Malore per Ferrero dopo Torino-Sampdoria: “voglio tornare”

Massimo Ferrero è ancora legato alla Sampdoria: l'ex numero uno blucerchiato svela i dettagli sulla situazione

La Sampdoria è sempre più in crisi, dal punto di vista societario e dei risultati in campo. La squadra di Stankovic occupa la penultima posizione in classifica e l’ex centrocampista dell’Inter è a serio rischio esonero. La squadra è reduce dalla brutta sconfitta casalinga contro il Lecce, in 15 partite ha conquistato solo una vittoria, poi 3 pareggi e addirittura 11 sconfitte. La squadra non sembra attrezzata per raggiungere l’obiettivo.

La situazione è degenerata dopo l’arresto dell’ex presidente Massimo Ferrero, contestato duramente nel corso di un match casalingo dei blucerchiati.

Massimo Ferrero
Foto di Simone Arveda / Ansa

Ferrero prepara il ritorno

Massimo Ferrero prepara il ritorno, come confermato in un’intervista fiume a ‘Il Secolo XIX‘. “Guardando la partita con il Torino in televisione, la settimana scorsa, mi sono sentito male. Ho accusato un fortissimo attacco d’ansia… ne parlo ora perché so che è uscita sui social e anche su qualche giornale. Ho molto pudore della mia privacy. Sono andato al pronto soccorso.
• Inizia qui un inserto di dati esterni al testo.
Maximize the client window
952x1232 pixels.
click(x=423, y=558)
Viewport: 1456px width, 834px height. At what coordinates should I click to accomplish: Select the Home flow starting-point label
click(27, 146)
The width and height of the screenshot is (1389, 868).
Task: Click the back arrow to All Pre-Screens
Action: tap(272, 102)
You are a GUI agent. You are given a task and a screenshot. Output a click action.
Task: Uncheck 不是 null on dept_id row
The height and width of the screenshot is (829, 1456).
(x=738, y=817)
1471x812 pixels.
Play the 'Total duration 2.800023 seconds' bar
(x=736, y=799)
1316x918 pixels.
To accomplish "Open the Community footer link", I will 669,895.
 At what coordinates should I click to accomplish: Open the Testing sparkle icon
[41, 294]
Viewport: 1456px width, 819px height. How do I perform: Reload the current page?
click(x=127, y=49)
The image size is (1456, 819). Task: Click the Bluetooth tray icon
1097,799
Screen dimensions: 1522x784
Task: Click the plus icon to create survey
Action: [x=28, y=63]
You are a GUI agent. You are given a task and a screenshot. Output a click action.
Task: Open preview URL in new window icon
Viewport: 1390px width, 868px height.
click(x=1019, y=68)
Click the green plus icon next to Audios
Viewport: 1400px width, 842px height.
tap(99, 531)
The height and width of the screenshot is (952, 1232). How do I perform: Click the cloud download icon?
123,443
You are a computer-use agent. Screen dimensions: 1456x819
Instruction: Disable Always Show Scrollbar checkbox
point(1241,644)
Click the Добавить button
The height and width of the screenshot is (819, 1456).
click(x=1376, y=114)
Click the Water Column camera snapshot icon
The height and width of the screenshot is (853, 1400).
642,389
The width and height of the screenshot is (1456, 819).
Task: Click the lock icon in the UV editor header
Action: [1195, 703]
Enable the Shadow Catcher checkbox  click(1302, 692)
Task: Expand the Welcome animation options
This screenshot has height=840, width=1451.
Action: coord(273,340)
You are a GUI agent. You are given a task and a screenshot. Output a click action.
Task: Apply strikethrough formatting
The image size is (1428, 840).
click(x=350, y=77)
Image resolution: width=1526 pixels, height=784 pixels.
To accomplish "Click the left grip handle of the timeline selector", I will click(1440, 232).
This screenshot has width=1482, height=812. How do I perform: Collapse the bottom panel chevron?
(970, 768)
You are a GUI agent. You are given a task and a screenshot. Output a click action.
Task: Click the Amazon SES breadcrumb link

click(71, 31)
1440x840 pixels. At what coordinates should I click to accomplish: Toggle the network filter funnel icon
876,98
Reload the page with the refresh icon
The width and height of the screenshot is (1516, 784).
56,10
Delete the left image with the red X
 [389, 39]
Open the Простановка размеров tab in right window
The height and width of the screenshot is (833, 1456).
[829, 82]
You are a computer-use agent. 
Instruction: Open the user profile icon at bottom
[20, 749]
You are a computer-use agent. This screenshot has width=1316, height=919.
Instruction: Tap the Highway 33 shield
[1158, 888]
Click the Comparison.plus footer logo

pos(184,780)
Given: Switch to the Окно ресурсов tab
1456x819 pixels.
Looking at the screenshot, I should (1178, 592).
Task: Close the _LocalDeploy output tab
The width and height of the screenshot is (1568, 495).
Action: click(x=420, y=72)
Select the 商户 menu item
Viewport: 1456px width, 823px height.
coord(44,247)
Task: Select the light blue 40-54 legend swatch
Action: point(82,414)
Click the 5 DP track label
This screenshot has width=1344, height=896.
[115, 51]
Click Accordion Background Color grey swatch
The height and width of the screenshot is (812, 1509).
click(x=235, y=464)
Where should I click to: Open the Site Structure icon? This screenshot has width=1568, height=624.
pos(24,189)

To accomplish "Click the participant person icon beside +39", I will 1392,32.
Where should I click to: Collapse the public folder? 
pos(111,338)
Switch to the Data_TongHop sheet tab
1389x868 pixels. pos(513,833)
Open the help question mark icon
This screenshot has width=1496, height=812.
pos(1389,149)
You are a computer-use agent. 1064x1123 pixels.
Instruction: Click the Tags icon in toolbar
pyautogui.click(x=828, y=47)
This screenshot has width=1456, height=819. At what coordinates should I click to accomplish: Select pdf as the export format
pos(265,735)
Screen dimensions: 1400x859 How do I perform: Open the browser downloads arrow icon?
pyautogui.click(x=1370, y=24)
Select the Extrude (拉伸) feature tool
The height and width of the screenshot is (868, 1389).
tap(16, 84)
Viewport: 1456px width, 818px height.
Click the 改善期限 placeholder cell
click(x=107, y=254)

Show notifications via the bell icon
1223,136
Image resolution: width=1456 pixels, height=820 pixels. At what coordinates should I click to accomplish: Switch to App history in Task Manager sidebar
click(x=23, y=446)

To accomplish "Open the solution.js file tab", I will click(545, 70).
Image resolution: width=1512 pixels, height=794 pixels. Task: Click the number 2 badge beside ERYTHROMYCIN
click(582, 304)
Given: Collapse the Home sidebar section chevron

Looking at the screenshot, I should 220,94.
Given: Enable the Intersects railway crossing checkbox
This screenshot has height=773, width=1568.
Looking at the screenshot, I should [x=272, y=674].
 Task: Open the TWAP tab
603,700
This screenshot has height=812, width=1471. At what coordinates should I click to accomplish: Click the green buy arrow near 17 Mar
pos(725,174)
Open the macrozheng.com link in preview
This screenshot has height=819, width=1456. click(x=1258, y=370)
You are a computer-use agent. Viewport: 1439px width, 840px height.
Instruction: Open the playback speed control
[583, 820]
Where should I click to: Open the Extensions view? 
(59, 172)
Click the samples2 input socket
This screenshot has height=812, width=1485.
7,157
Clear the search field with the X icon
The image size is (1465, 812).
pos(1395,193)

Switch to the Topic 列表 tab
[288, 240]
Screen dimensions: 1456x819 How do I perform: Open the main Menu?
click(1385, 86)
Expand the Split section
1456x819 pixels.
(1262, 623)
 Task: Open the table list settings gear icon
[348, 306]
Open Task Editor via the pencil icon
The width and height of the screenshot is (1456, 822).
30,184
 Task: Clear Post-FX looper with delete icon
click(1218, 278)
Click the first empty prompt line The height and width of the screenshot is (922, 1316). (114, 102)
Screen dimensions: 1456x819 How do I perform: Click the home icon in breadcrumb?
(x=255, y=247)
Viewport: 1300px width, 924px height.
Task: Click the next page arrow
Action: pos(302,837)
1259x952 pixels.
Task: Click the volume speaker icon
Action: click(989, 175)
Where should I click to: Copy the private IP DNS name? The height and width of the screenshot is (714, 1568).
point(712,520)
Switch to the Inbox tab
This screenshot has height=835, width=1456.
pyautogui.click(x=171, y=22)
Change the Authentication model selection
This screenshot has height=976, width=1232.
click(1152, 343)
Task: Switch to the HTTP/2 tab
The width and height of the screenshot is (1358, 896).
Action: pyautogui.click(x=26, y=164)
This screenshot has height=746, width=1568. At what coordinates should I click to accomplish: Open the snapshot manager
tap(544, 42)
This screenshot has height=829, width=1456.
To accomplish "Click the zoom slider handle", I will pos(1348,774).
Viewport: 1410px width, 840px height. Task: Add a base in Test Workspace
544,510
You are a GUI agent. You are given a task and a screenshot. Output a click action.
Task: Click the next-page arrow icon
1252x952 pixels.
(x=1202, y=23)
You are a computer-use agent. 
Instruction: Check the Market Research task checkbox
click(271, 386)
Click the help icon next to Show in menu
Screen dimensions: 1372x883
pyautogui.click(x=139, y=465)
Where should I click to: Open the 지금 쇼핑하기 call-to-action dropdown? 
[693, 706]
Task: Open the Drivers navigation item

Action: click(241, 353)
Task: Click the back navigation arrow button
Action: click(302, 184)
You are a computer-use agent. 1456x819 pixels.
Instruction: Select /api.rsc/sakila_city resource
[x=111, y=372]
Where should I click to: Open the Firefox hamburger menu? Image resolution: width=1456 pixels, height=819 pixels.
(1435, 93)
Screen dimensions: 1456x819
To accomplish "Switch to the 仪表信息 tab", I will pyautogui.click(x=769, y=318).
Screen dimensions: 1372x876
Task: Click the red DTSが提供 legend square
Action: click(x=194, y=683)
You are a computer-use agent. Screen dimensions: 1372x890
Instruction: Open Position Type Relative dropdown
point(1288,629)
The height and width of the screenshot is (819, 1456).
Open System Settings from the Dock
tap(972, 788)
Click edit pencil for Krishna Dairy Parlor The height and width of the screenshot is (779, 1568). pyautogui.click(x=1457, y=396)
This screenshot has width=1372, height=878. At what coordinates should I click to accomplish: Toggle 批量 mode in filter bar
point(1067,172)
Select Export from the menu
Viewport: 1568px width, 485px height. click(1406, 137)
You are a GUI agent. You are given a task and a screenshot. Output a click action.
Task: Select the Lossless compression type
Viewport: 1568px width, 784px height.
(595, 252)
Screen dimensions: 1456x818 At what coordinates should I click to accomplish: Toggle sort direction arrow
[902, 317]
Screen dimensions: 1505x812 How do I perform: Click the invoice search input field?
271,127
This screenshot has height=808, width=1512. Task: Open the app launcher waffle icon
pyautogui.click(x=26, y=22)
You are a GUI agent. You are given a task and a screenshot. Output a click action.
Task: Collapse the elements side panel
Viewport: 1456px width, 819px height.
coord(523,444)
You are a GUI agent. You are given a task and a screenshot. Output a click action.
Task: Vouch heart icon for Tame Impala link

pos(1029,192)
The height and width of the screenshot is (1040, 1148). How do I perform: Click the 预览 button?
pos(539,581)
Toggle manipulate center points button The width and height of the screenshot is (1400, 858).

La situazione della Sampdoria mi fa molto soffrire. Non riesco, non posso restare inerme”.

L’intenzione è quella di tornare alla guida del club: “ci sto lavorando perché il mio obiettivo è quello di cercare di riportarla in un porto sicuro. La verità è che la mia famiglia è proprietaria della società blucerchiata e quindi in tale qualità ho sempre continuato, continuo e continuerò ad interessarmi delle sorti della squadra perché rappresenta nove anni della mia vita. Negli ultimi mesi la situazione economica e sportiva è precipitata”. 

Sull’aspetto sportivo: “ci vogliono innesti di nuovi calciatori nella prossima finestra del mercato di gennaio, secondo me almeno sei. Ma nello stesso tempo bisogna finirla con la guerra. Ruolo nella società? Questo non lo so ancora…”.

Infine un messaggio ai tifosi: “per il bene della Sampdoria per cortesia facciamo la pace e non facciamo la guerra. Chiedo una tregua. Sono consapevole in passato di avere commesso degli errori, a volte mi sono espresso male a causa della mia… “romanità”. Chiedo scusa a chiunque si sia sentito offeso, non era assolutamente mia intenzione. Penso però che adesso solamente l’unione, e non la divisione, possa aiutare la Sampdoria”.